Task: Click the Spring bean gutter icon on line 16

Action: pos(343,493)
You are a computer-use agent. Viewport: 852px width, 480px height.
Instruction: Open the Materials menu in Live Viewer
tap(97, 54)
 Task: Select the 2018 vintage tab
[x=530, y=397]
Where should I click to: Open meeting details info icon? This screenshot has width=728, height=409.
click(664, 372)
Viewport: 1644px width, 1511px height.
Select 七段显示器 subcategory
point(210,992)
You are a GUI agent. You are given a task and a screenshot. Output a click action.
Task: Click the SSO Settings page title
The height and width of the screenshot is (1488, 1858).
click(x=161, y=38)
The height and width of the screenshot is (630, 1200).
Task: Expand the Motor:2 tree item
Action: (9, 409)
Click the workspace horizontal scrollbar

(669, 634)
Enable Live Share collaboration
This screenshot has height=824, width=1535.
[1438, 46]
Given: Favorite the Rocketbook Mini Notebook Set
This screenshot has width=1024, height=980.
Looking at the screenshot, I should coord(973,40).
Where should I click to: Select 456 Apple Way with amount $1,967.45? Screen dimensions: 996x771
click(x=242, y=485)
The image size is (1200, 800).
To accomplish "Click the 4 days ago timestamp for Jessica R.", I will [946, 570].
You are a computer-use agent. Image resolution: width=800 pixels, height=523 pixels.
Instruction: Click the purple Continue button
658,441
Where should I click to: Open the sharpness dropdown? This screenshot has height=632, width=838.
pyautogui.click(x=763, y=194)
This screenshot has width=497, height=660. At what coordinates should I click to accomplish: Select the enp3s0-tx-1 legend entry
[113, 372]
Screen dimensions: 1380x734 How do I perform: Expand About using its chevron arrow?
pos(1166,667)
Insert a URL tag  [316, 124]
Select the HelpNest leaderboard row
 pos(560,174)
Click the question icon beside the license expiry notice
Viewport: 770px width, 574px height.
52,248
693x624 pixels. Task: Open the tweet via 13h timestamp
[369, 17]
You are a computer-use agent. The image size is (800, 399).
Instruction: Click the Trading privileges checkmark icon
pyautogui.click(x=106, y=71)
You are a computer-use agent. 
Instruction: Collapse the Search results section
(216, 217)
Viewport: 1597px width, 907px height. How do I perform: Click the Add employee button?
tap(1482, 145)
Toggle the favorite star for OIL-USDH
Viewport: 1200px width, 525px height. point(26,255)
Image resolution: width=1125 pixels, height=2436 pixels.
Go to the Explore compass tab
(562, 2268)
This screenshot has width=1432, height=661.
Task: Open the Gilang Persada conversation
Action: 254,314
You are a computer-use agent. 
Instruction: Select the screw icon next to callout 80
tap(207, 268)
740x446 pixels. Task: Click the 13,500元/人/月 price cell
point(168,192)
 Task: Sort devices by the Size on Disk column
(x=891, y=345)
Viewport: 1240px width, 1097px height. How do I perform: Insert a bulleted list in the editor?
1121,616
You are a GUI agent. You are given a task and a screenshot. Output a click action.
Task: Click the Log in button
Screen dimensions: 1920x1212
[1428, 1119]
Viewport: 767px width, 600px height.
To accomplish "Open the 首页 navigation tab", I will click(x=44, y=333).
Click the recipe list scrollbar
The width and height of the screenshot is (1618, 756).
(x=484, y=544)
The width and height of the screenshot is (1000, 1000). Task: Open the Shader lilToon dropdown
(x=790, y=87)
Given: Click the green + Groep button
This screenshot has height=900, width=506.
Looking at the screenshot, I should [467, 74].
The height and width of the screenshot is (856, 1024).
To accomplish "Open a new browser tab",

+--

● **Problem**:
For each line of the data that includes the word "resolution", return a copy of it.

● **Response to this task**:
You are a computer-use agent. Image resolution: width=800 pixels, height=523 pixels.
Image resolution: width=1125 pixels, height=2436 pixels.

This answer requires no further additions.